The second electrode 157 of the above-mentioned sonic fingerprint identification device 100 is directly and electrically connected to the flexible circuit board 171 through the connection layer 173 and the gold finger. The flexible circuit board 171 is also electrically connected to the circuit substrate 130 at the same time, so the flexible circuit board 171 can The signals of the second electrode 157 and the first electrode 153 are directly used to simplify the structure of the sonic fingerprint recognition device 100. Further, the second electrode 157 is made of a dense conductive material, and the inner pore diameter of the dense conductive material is less than 10 micrometers, so that the ultrasonic wave can have a more uniform transmission speed, and finally the identification result is more accurate.

Example two

As shown in FIG. 2, the sonic fingerprint identification device 200 according to the second embodiment of the present invention includes a cover plate 211, a circuit substrate 230, an ultrasonic sensing unit 250, and a signal transmission unit 270.

The circuit substrate 230 is fixed on one side of the cover plate 211. The ultrasonic sensing unit 250 and the signal transmission unit 270 are placed on one side of the circuit substrate 230 away from the cover plate 211. One end of the signal transmission unit 270 is connected to a control device (not shown). The other end is connected to the ultrasonic sensing unit 250 and the circuit substrate 230 at the same time to realize signal transmission.

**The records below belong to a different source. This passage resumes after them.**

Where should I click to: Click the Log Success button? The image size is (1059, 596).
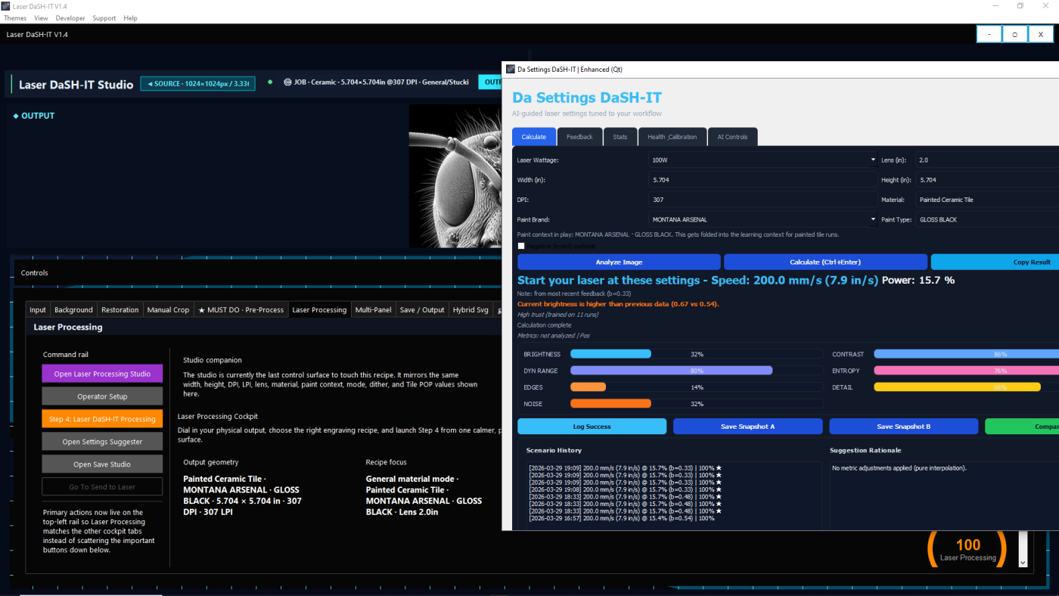click(x=592, y=427)
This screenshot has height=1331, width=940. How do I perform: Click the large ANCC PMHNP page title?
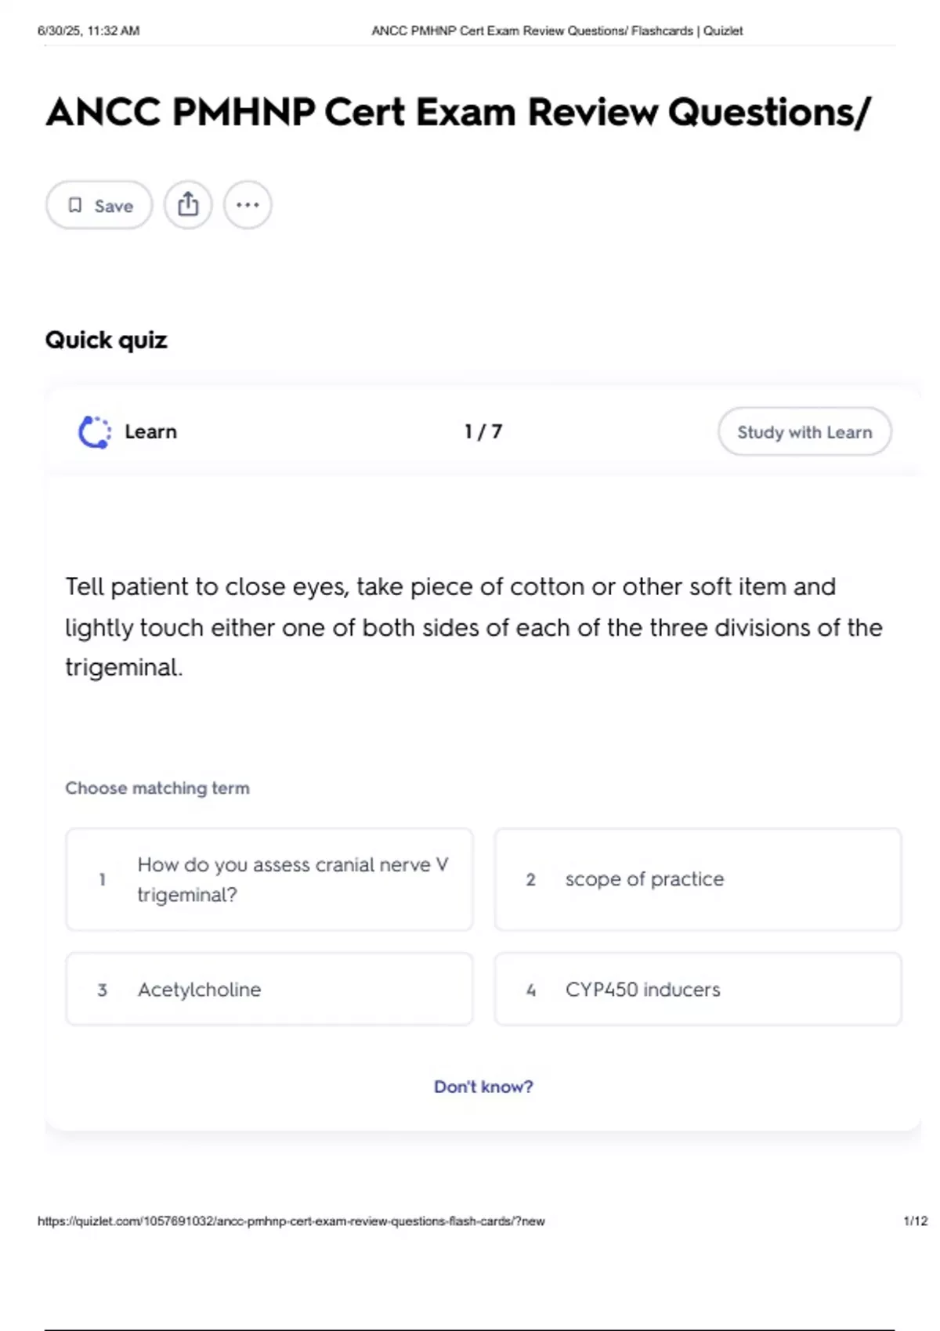point(458,112)
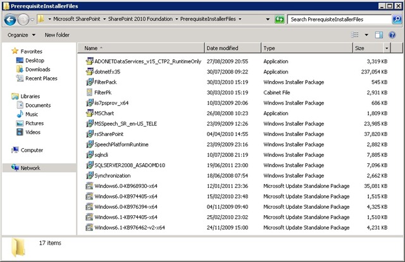Sort files by Date modified column

pos(223,48)
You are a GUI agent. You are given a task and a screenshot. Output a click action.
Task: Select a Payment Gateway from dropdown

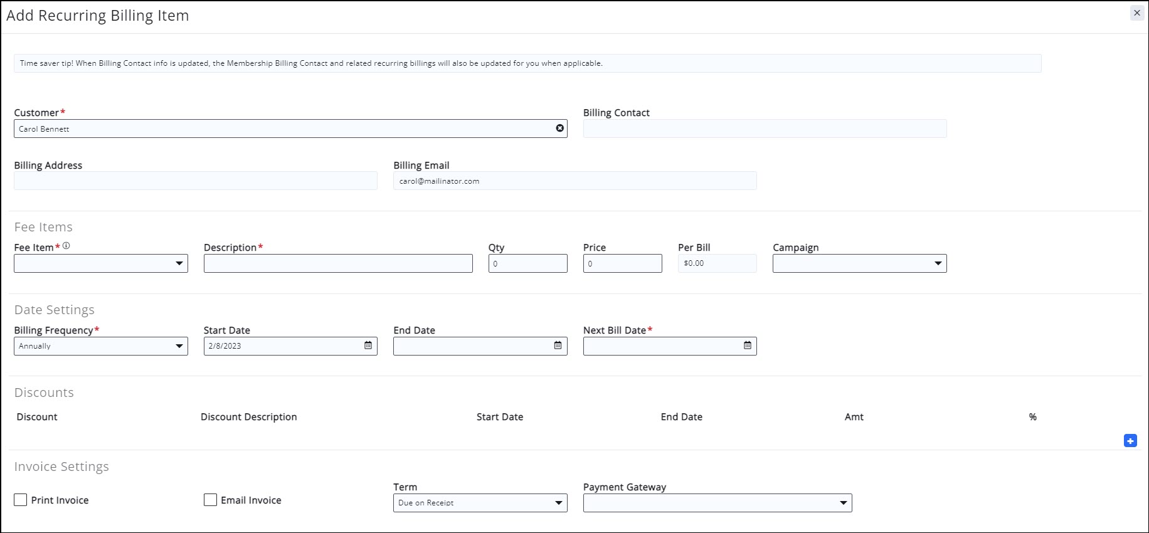click(x=717, y=503)
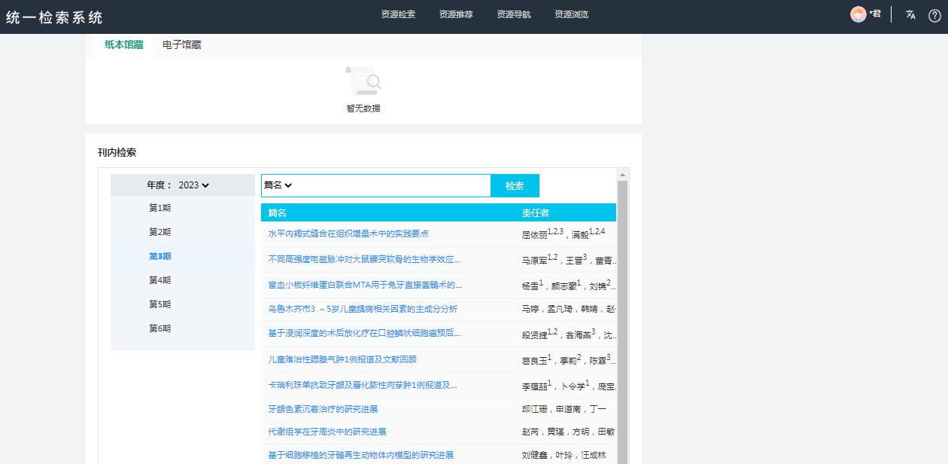The width and height of the screenshot is (948, 464).
Task: Open 资源推荐 in the top navigation
Action: click(456, 14)
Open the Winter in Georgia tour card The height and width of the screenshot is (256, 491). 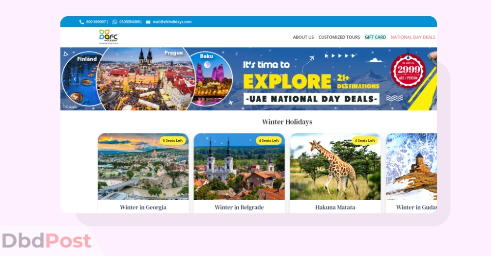(x=143, y=173)
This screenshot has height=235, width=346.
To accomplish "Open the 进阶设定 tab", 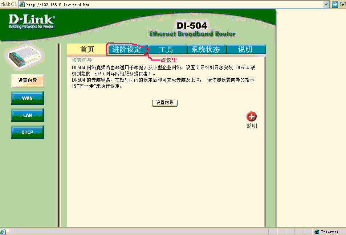I will coord(126,50).
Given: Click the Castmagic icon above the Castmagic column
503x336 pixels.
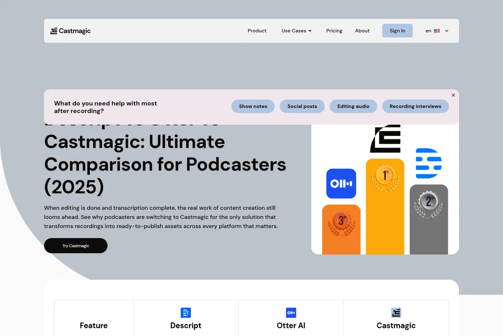Looking at the screenshot, I should [x=396, y=312].
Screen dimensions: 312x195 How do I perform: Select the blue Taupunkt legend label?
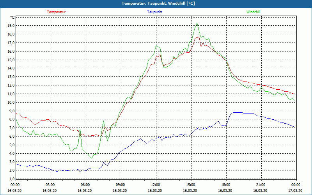(x=155, y=12)
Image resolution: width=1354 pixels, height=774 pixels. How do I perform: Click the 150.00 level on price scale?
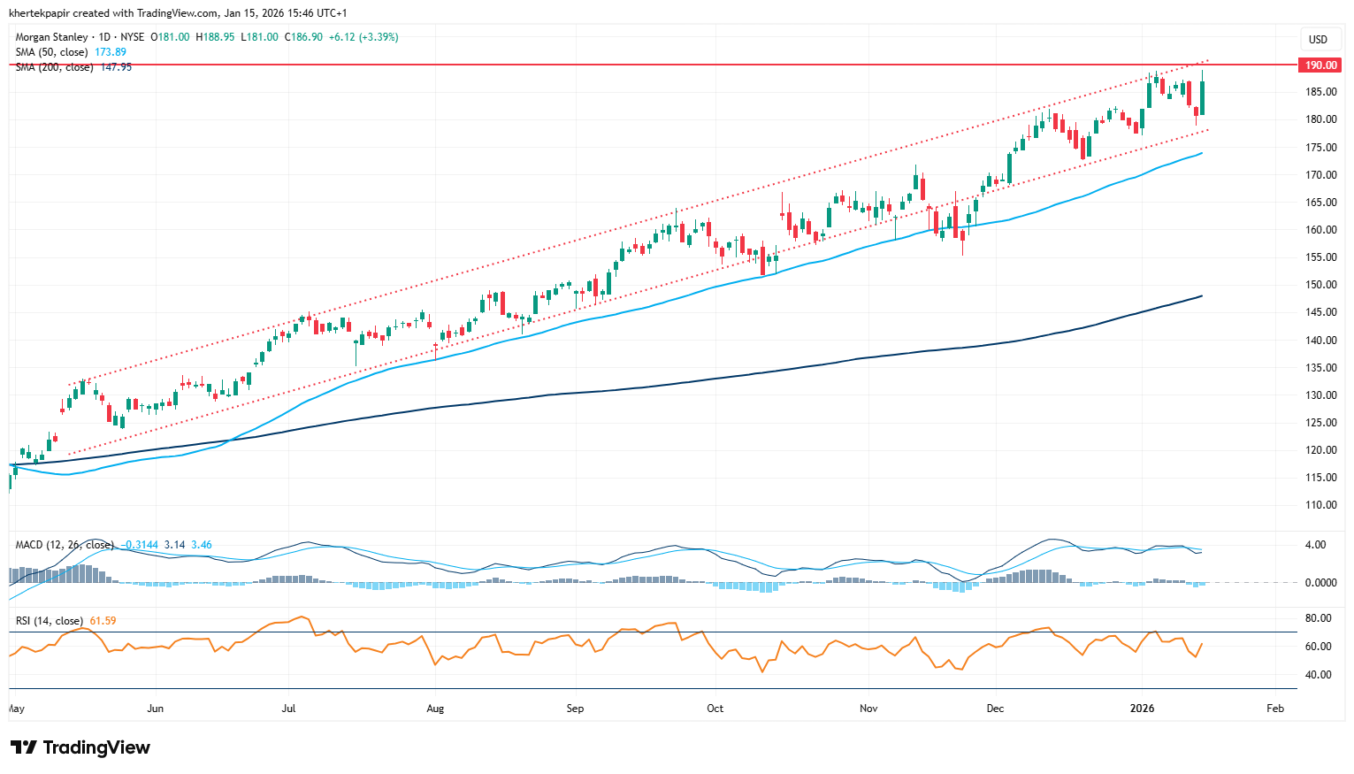[1322, 285]
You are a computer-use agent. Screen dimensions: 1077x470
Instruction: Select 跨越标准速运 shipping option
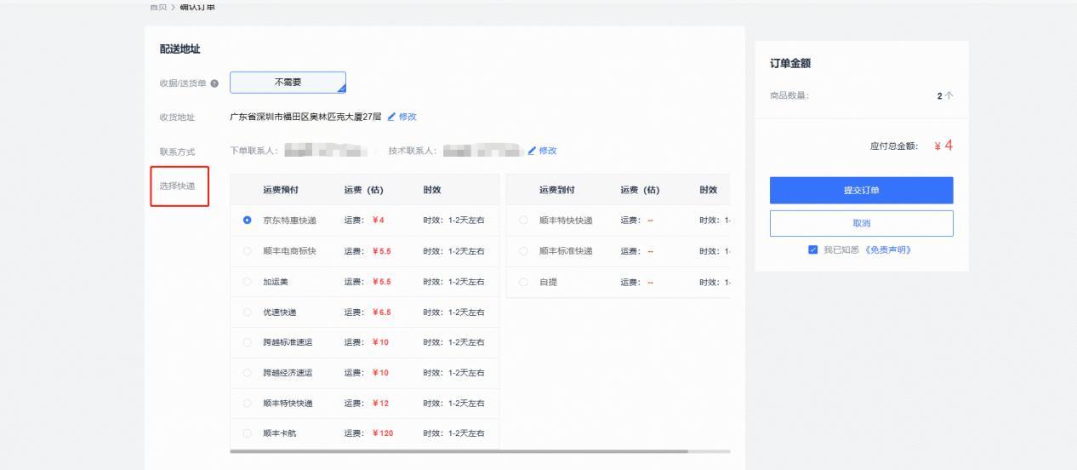248,342
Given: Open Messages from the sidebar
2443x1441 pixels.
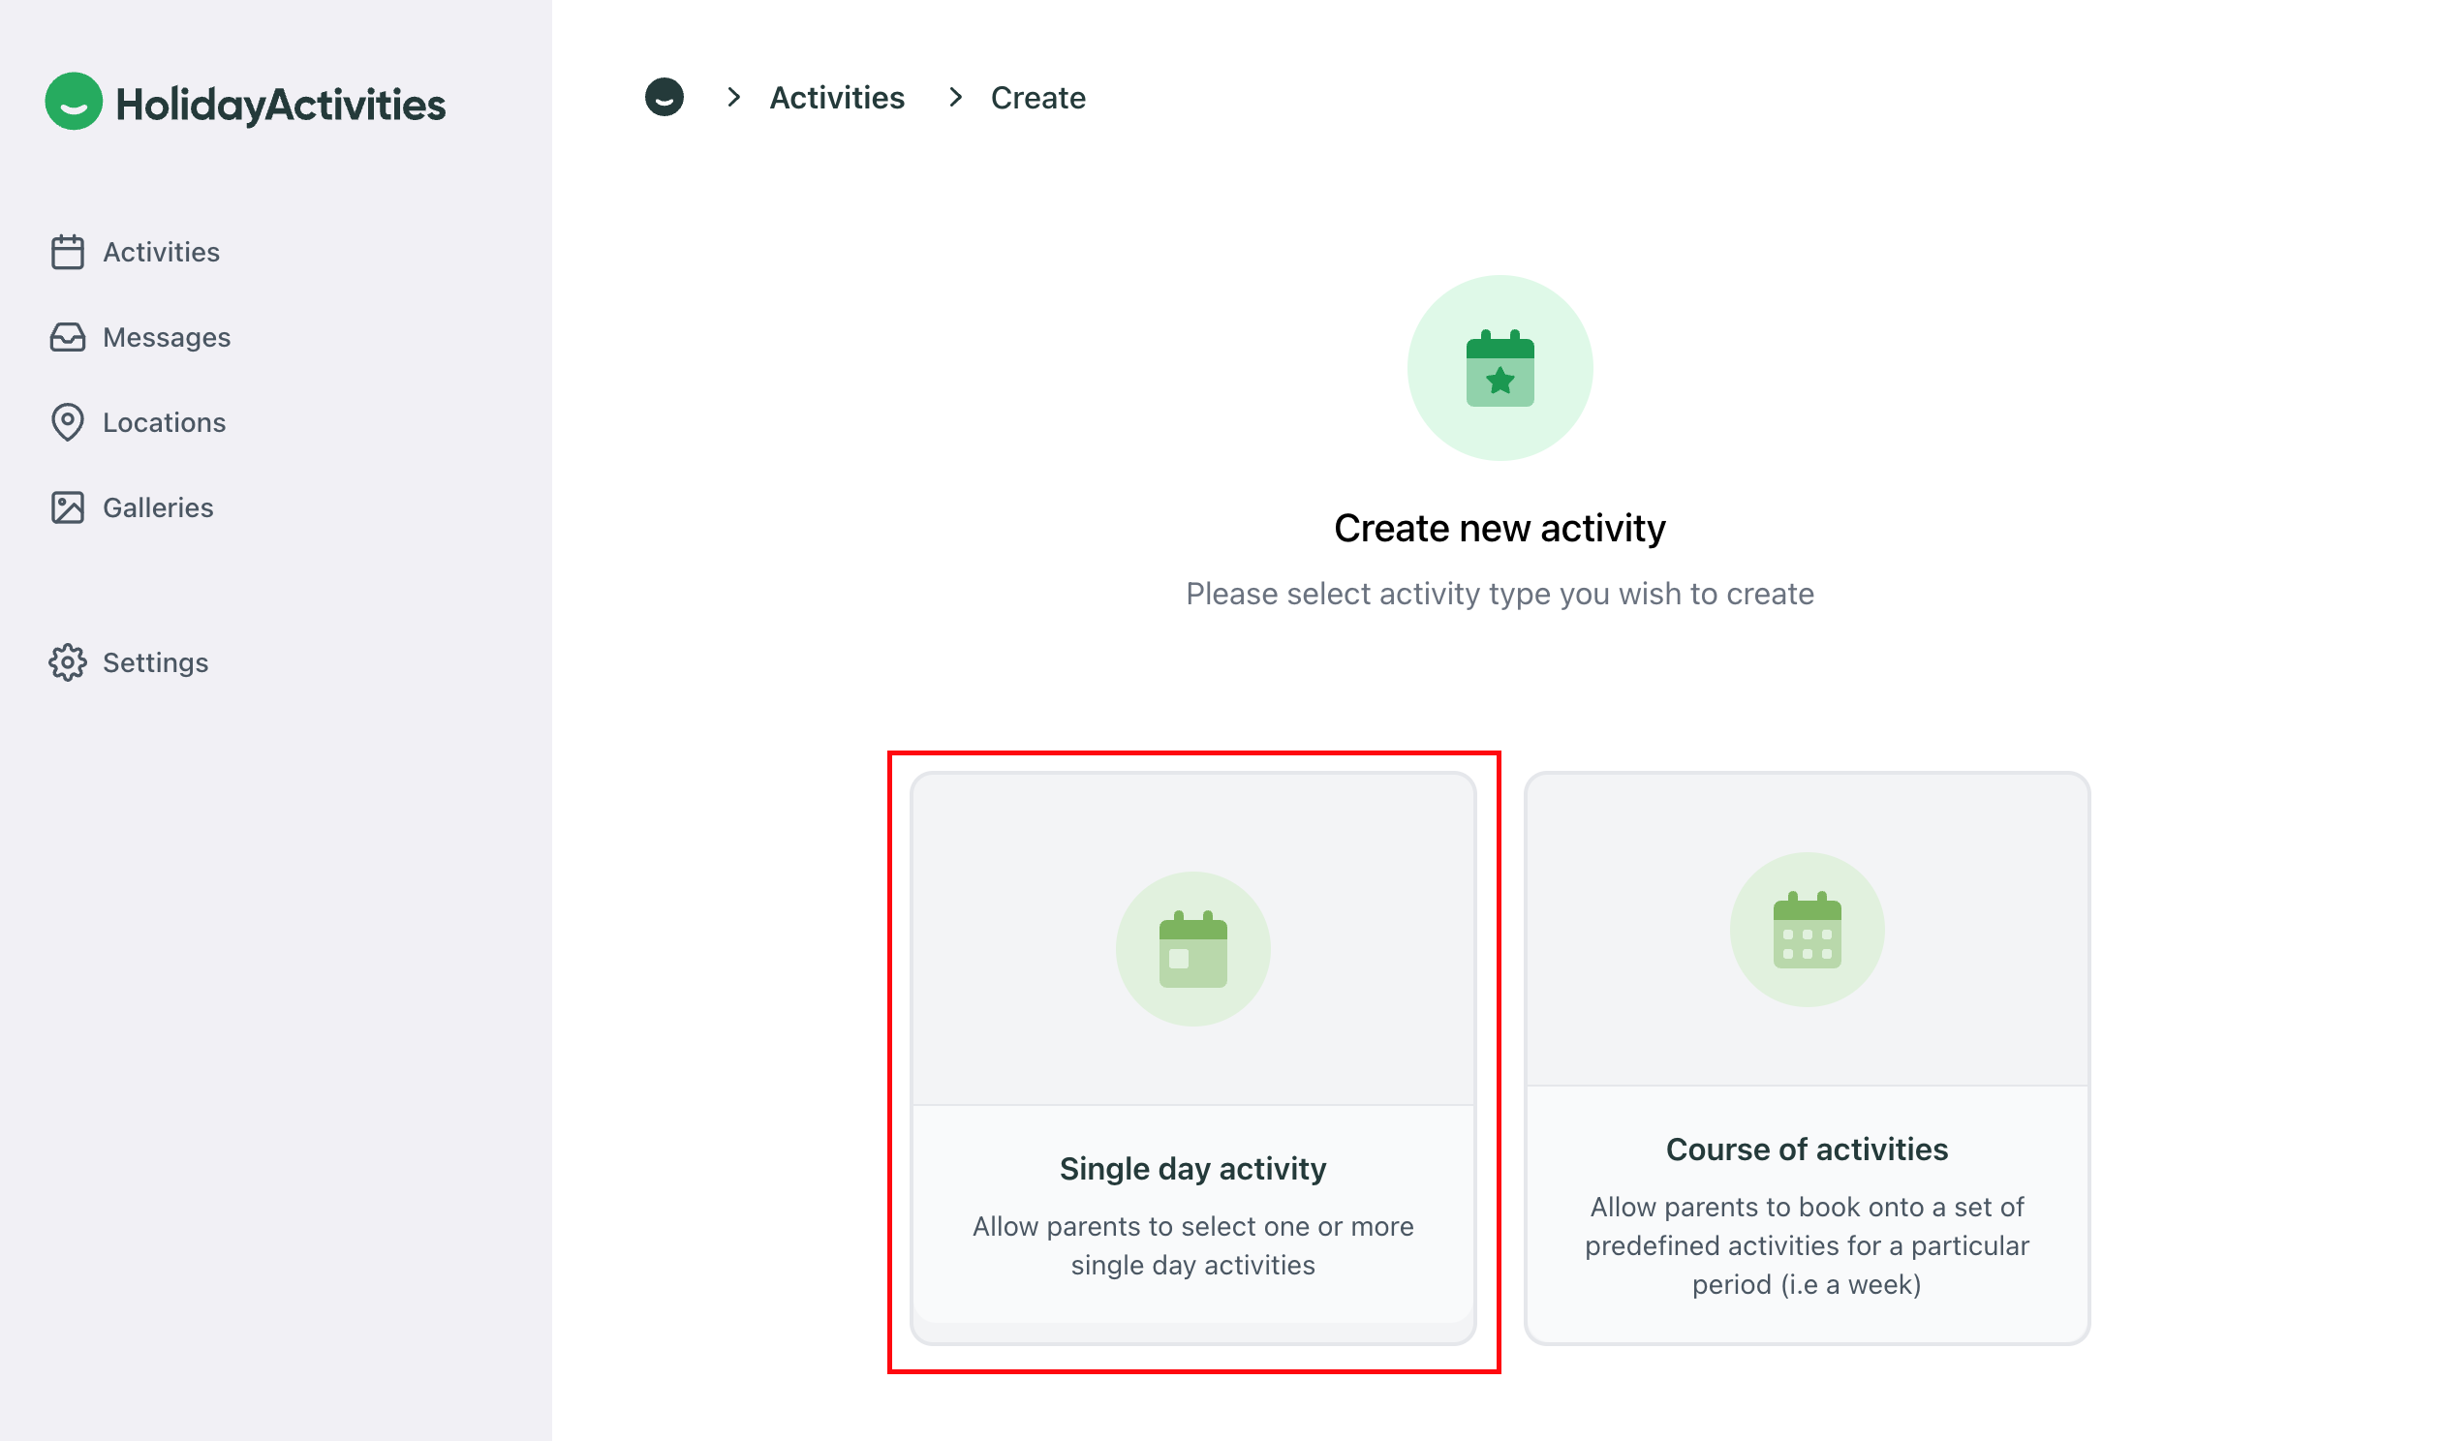Looking at the screenshot, I should click(x=166, y=338).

The cover plate 211 covers one side of the first adhesive layer 213, and the other side of the first adhesive layer 213 away from the cover plate 211 is in contact with the circuit substrate 230.

The circuit substrate 230 includes a first surface 231 and a second surface 233 opposite to the first surface 231. The first surface 231 is in contact with the first adhesive layer 213. The circuit substrate 230 defines an effective identification area 235, and a projection area of the effective identification area 235 on the cover plate 211 is an area where the acoustic fingerprint recognition device 200 can effectively identify a fingerprint. The circuit substrate 230 includes a circuit for coupling the ultrasonic sensing unit 250 to generate a coupled electrical signal when the ultrasonic sensing unit 250 receives an ultrasonic wave. In this embodiment, the circuit substrate 230 is a thin film transistor (TFT) array substrate. The TFT array substrate includes an array of pixel circuits, and the circuit is the pixel circuit array. Each pixel circuit includes at least one pixel electrode.

The ultrasonic sensing unit 250 includes a piezoelectric polymer layer 251, a first electrode 253, and a second electrode 257. The first electrode 253 is disposed on a surface of the circuit substrate 230 away from the cover plate 211 corresponding to the effective identification area 235. The piezoelectric polymer The layer 251 completely covers the effective identification area 235; the second electrode 257 covers at least part of the surface of the piezoelectric polymer layer 251 away from the circuit substrate 230.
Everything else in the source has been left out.